L’appel aux témoins de l’histoire
Enfin, on retrouve cette évolution vers plus de nuances dans le cinéma documentaire. Les premiers films comme ceux d’Yves Courrière ou de Peter Batty suivaient une trame classique, mais chacun présentait un intérêt certain. Celui du journaliste de RTL évoquait clairement les luttes au sein du FLN entre la direction et la tendance animée par Abane Ramdane, épisode alors peu connu du grand public. Le film du réalisateur anglais, qui présentait le conflit comme une guerre entre deux nations, contient de nombreux entretiens avec des responsables de l’époque et utilise largement le fonds documentaire des télévisions britanniques et américaines. Par la suite, comme l’écrit Annette Wieviorka sur autre sujet, est venue «l’ère du témoin» : plusieurs films se sont construits à partir des témoignages des acteurs eux-mêmes : celui de Bertrand Tavernier, La guerre sans nom, est constitué de très nombreux rencontres avec des appelés de la région de Grenoble. Les années algériennes de Bernard Favre (avec la collaboration de Benjamin Stora) s’appuie aussi sur des entretiens avec des hommes de la rue. Le documentaire insiste sur l’aspect guerre civile, au sein des communautés (Français d’Algérie et Français de la métropole, FLN et autres mouvances nationalistes). La même approche est reprise par Patrick Rotman dans son film L’ennemi intime, qui évoque surtout le problème de la torture tel qu’il a pu être appréhendé par les appelés eux-mêmes. Enfin, Benjamin Stora et Gabriel Le Bomin réalisent en 2012 La Guerre d’Algérie, la déchirure, qui revient sur la question très sensible du comportement de l’armée française pendant le conflit : «équilibré et tout en sobriété (malgré une colorisation discutable et une musique parfois envahissante)» selon Libération (9 mars 2012) : ce documentaire propose des images inédites, venues des archives de l’armée française, mais aussi de sources plus inattendues, comme des scènes tournées par la télévision est-allemande. Les auteurs n’ont pas hésité à intégrer des images très dures de soldats français et de suspects exécutés par le FLN , pour «souligner la dynamique de ce conflit, sa dimension tragique» (Libération).

Conclusion
Ainsi, le cinéma français, documentaire ou de fiction, ne peut plus être accusé d’ignorer «un passé qui ne passe pas», pour reprendre la formule d’Henry Rousso. Certes, toutes les zones d’ombre n’ont pas été explorées mais la voie est ouverte (quelques affaires récentes, comme celle concernant le général Aussaresses, montrent que des révélations peuvent encore venir). On peut d’ailleurs constater la floraison d’ouvrages de référence sur le sujet depuis quelques années (Raphaëlle Branche parle d’une «histoire apaisée») : notamment celui de Mme Branche sur la torture pratiquée dans l’armée française ou celui de Mme Thénaud sur la justice pendant la guerre d’Algérie. L’ouverture de certaines archives et la prise de distance d’une nouvelle génération d’historiens devraient permettre un regard plus serein sur cette période difficile. De plus, des chercheurs se sont justement intéressés à l’image de la guerre d’Algérie à l’écran : Sébastien Denis a étudié les courts métrages de propagande produits par les autorités françaises et Caroline Eades le cinéma français post-colonial, Hamid Benmessaoud a consacré sa thèse à la guerre d’Algérie dans le cinéma français (cf. bibliographie).
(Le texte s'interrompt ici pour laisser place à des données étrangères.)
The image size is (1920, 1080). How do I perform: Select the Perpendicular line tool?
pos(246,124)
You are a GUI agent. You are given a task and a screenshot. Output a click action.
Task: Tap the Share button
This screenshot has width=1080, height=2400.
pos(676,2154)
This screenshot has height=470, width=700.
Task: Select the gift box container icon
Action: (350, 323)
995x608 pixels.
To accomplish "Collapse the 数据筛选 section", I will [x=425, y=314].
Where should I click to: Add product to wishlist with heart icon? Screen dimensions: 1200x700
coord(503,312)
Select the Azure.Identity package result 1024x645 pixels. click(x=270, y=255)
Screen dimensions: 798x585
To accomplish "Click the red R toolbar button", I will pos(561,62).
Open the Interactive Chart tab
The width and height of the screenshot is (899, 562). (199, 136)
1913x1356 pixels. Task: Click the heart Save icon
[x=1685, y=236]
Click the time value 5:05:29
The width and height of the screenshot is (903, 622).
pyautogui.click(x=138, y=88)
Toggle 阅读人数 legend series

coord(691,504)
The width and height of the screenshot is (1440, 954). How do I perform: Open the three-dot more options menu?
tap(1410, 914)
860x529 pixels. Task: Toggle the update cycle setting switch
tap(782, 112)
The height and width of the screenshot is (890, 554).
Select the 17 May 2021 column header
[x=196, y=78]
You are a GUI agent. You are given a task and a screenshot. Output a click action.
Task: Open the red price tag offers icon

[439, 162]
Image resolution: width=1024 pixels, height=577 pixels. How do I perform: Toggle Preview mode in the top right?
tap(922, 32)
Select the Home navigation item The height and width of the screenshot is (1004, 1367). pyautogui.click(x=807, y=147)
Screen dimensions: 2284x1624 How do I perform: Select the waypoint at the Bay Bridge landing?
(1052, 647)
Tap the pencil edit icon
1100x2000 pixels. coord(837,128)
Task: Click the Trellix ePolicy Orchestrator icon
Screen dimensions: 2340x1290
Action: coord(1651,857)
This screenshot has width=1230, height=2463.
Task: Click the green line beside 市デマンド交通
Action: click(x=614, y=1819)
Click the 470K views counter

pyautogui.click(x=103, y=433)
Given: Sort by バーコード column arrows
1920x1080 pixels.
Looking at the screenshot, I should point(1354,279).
En tout cas, on peut considérer que le cinéma français a fait, en quelque sorte, son «travail de deuil» : comme sur d’autres sujets historiques, le cinéma finit par aborder bien des aspects qu’on peut qualifier de «sensibles» : récemment, Nuit noire, Vivre au Paradis, Hors-la- loi, reviennent sur les tragiques événements du 17 octobre 1961 ; Mon colonel souligne la responsabilité des autorités civiles et militaires dans l’usage de la torture ; La Trahison de Philippe Faucon raconte, de manière subtile, comment les soldats musulmans («jeunes de souche nord-africaine», comme on les appelle à l’époque) qui ont combattu dans les rangs de l’armée française se sont retrouvés piégés entre leur communauté d’origine et la France qu’ils étaient censés servir. Le cinéaste montre bien la complexité des rapports entre le lieutenant Roque et ses appelés musulmans, alors qu’il redoute une possible trahison d’un de ses hommes. Plus encore, Benjamin Stora estime que c’est le premier film où les personnages «indigènes» ont une véritable personnalité. Pour l’historien, jusque là le cinéma français présentait plutôt un «stéréotype colonial de l’Algérien comme silhouette ou ombre furtive». Dans le film de Faucon, les Algériens «apparaissent comme des êtres humains qui souffrent, trahissent, doutent et qui se battent» : Stora y voit une vraie rupture par rapport aux représentations des colonisés dans les films réalisés auparavant.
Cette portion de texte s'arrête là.